## START DATA SUPPLIED
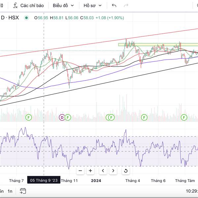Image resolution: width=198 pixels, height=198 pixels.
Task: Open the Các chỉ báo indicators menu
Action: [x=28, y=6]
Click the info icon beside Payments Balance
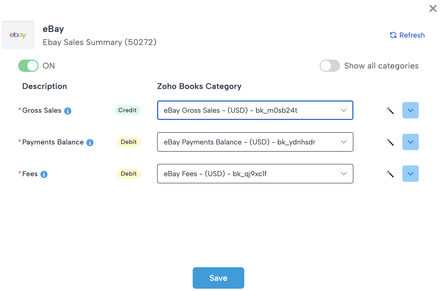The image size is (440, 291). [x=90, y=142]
## END DATA SUPPLIED
STATED EXERCISE:
Pull out every line of the data above that contains the word "info". Match case exactly.

RESPONSE TO THIS EXERCISE:
Click the info icon beside Payments Balance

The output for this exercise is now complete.